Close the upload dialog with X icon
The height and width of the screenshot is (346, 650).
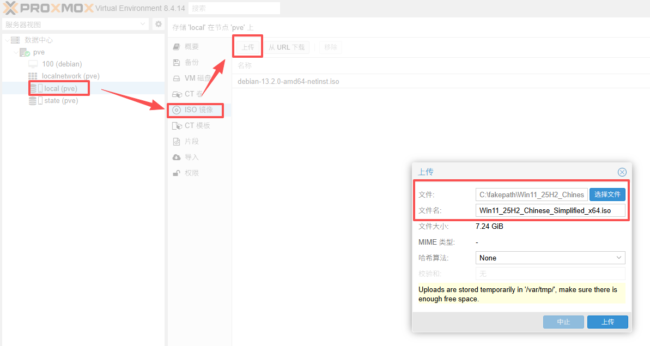tap(622, 172)
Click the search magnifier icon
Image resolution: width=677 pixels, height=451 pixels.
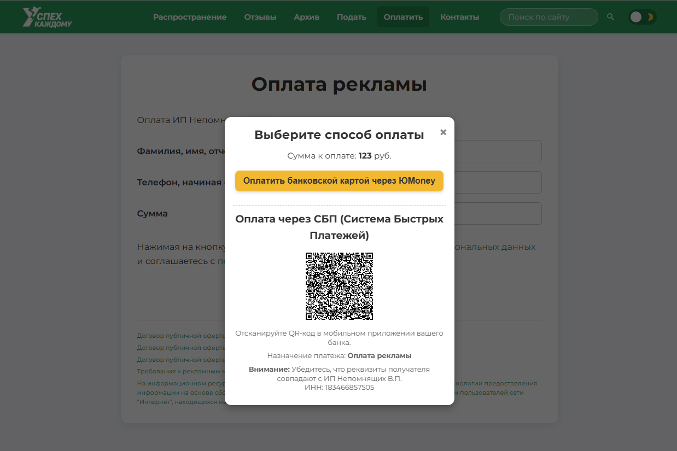click(610, 16)
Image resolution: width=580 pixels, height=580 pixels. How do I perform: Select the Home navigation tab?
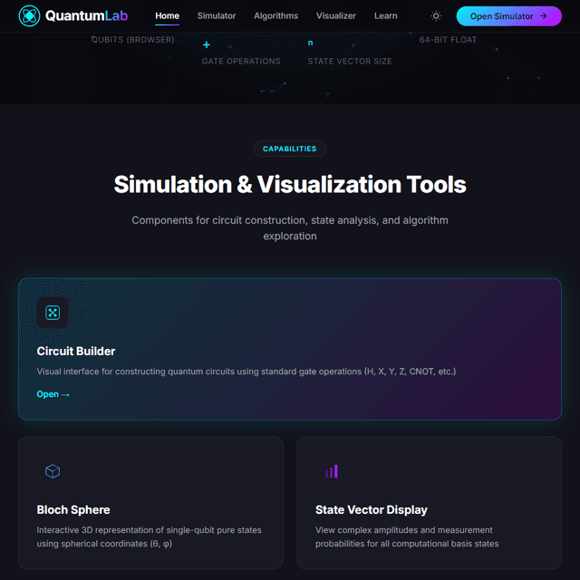click(167, 16)
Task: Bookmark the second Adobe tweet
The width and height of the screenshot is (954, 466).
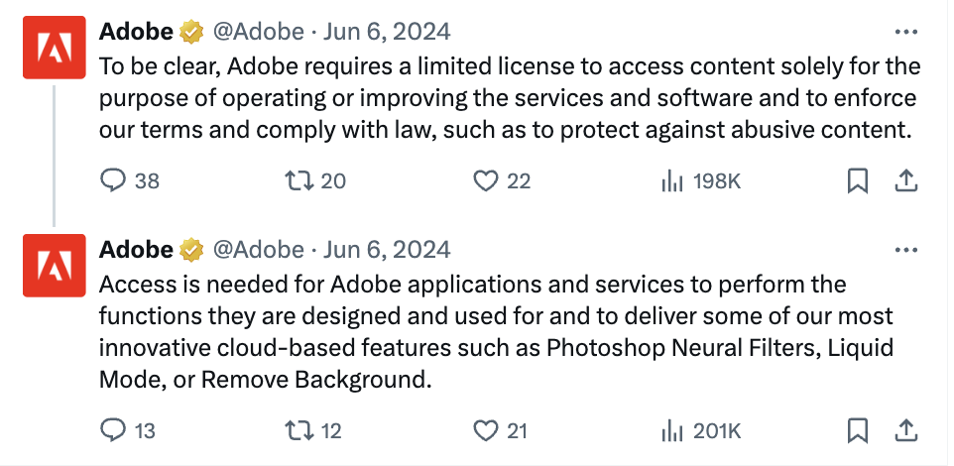Action: [858, 430]
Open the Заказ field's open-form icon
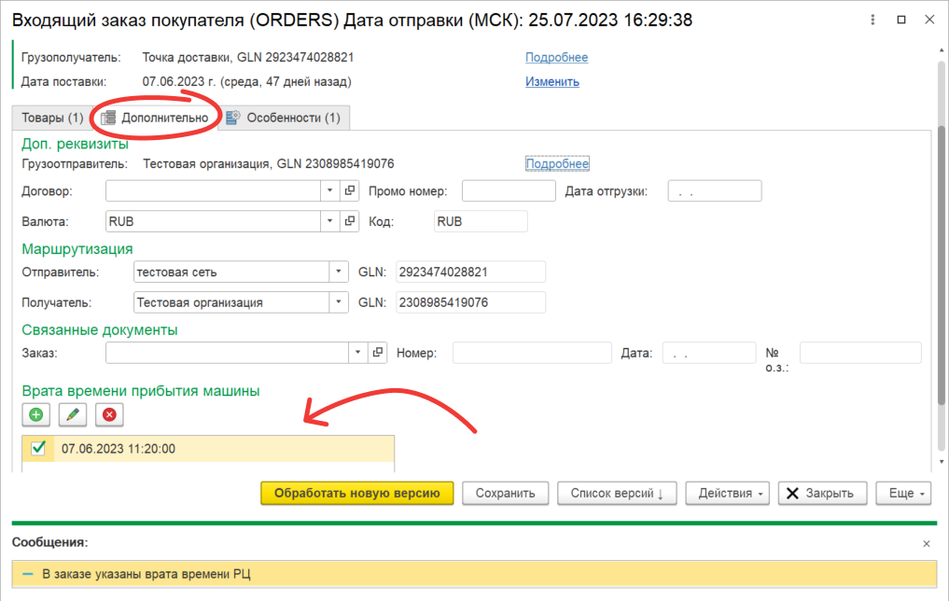 point(378,353)
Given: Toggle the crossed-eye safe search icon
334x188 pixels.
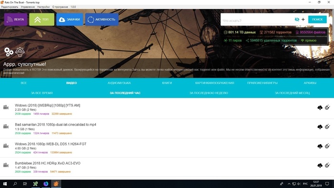Looking at the screenshot, I should tap(297, 20).
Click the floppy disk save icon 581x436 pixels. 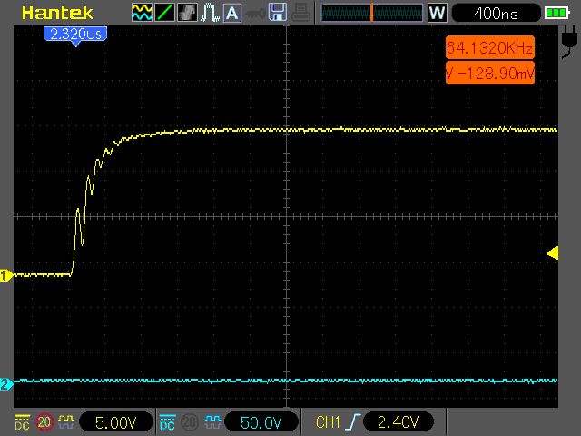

- [Task goal]
Which lines of the data include the word "search"? Copy each one.

- [Expected answer]
Click the search magnifier icon
Given: Toggle the crossed-eye safe search icon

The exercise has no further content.